その心は「末路」の一語に凝縮されている。一見祖国を見限ったかと思われる言葉であるが、この激しい言葉により、心有る日本人が目覚めることを願う強い母の言葉として受け止めた。 
 それは本書をひも解けば自ずと分かる。祖国に対する愛情と憂国の情との二つのテーマが織り成されフーガのように奏でられ昇華されて、筆者の結語へと導かれる。そこには決して忘れることが出来ない祖国への熱い思いが主題として貫かれているのである。
 国民・国家の総力をあげて戦ったあの戦争に完敗した日本とドイツの両国は共に戦勝国から苛酷な報復を受けた。その報復への対応の仕方が、冷戦後、世界覇権が多極化する激動の国際社会において日・独それぞれの地位に大きな差異を生むことになった。その経緯がまことに明確に描き出されている。両国の対応の違いについては具体的な事実が例示されており、分かりやすい記述となっている。
 詳しくはお読み頂くとして、紙面の都合上一例として、国家の基本法たる「憲法」について触れると、著者は終章で取り上げ、「独自の憲法を持つ国・持たぬ国――なぜ日本は、国家の芯を抜かれてしまったのか」と指摘している。

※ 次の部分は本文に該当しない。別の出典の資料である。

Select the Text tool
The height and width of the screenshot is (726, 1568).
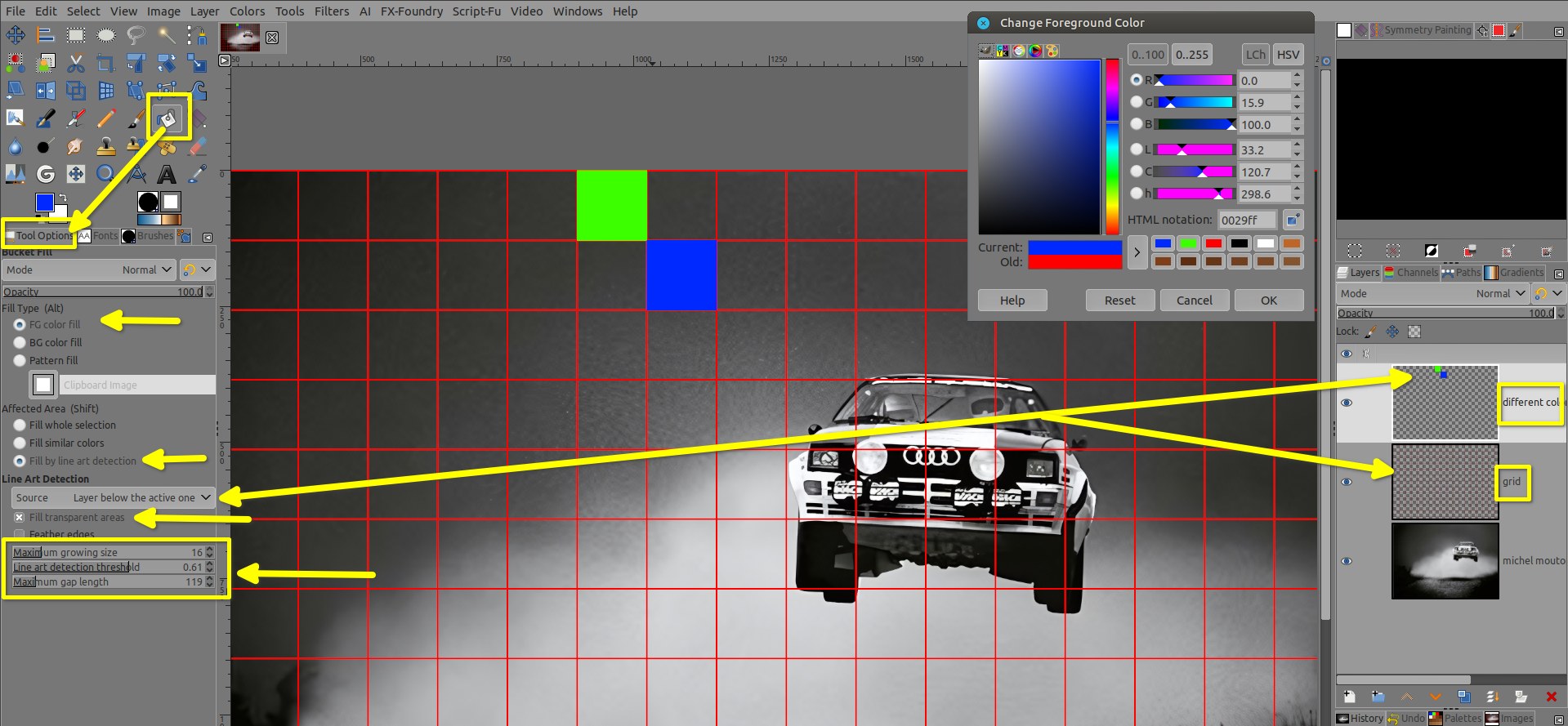(167, 174)
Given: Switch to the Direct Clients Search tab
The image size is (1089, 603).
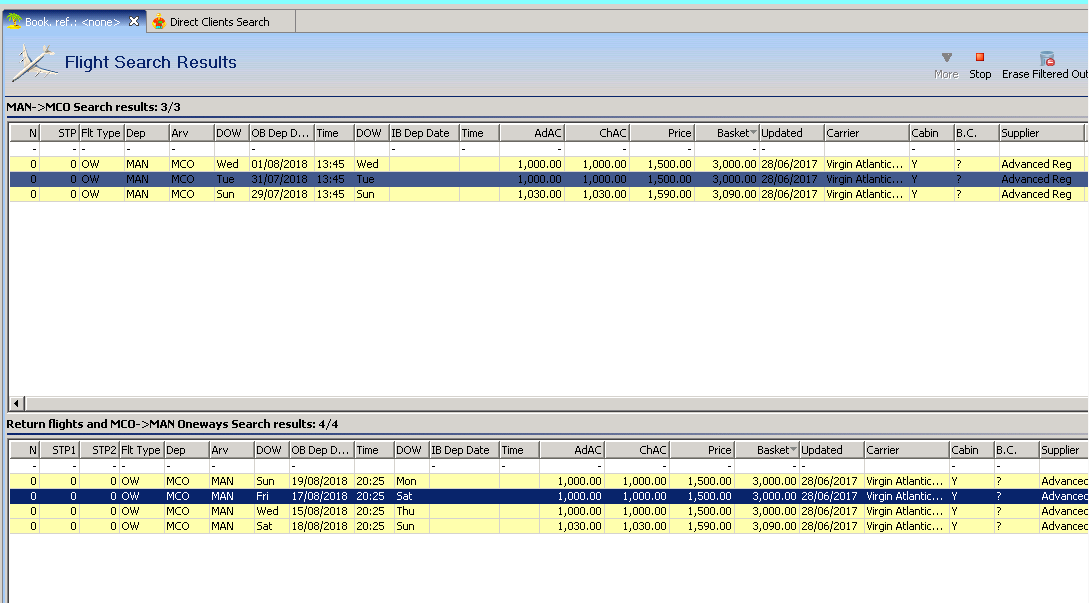Looking at the screenshot, I should (x=219, y=22).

 その回答として、著者はあるドイツ人の言葉を借りて次のように分析している。「人類最初の原爆犠牲となったショックは甚大です。そのトラウマから解放されないまま、今日にいたっている」というのだ。
 そのために日本は戦後、アメリカに次ぐ経済大国として見事に復興を果たしたが、安全保障と教育面ではアメリカに首根っこをつかまれたも同然の状態に置かれたという事実を著者は指摘している。
 これに対比して、東西に分断され日本よりも更に苛酷な報復状況下に追い込まれたドイツは決してアメリカをはじめ戦勝国に屈しようとしなかった。ドイツは戦勝国の狡猾さ、弱点をしっかりと握っていた。

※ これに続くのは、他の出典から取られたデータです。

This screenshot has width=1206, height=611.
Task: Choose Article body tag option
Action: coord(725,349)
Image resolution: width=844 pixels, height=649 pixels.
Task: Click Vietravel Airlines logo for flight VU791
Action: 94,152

 そして知らぬふりをして、地道に忍耐強く国際社会の信頼を回復してゆき、戦勝国の介入を一切はねのけて独自の憲法を制定したと、彼我の違いを明確にしている。
 一針の痛みを自己覚醒の妙薬とすることを著者は我々のDNAに眠る大和心に期待しているのである。
 中国は核武装の強化に加え、軍艦や航空機の増強に狂奔している。そしてその強大な軍事力を背景に、東シナ海の海底ガス田開発に関して両国の合意を無視する理不尽な対応を行っている。
 北朝鮮は核武装路線をひた走っており、拉致被害者全員の解放をしようともしない。かような東アジアの激動の渦中にある日本では民主党政権が誕生し、さらに社民党と野合する。
 民主党は政権を奪取したならば、無謀とも言える選挙公約の中身を大胆に修正して現実路線を目指すものと、かすかに期待していたが、産業界に言わせると「荒唐無稽」な温室ガス削減目標を、選挙公約に謳った通りに、国連で約束する気配が濃厚である。
 その上国家安全保障に関して現実無視の社民党と連立を組めば、この日本は世界の潮流及び東アジアの激動の中で、迷走しさらには沈没する危険性すらあり得る。
 まさにクライン孝子氏が強く訴える「末路」に日本はあるようだ。その「末路」の危機から抜け出す勇気と知恵を得るヒントがこの図書にはちりばめられている。全日本人必読の書である。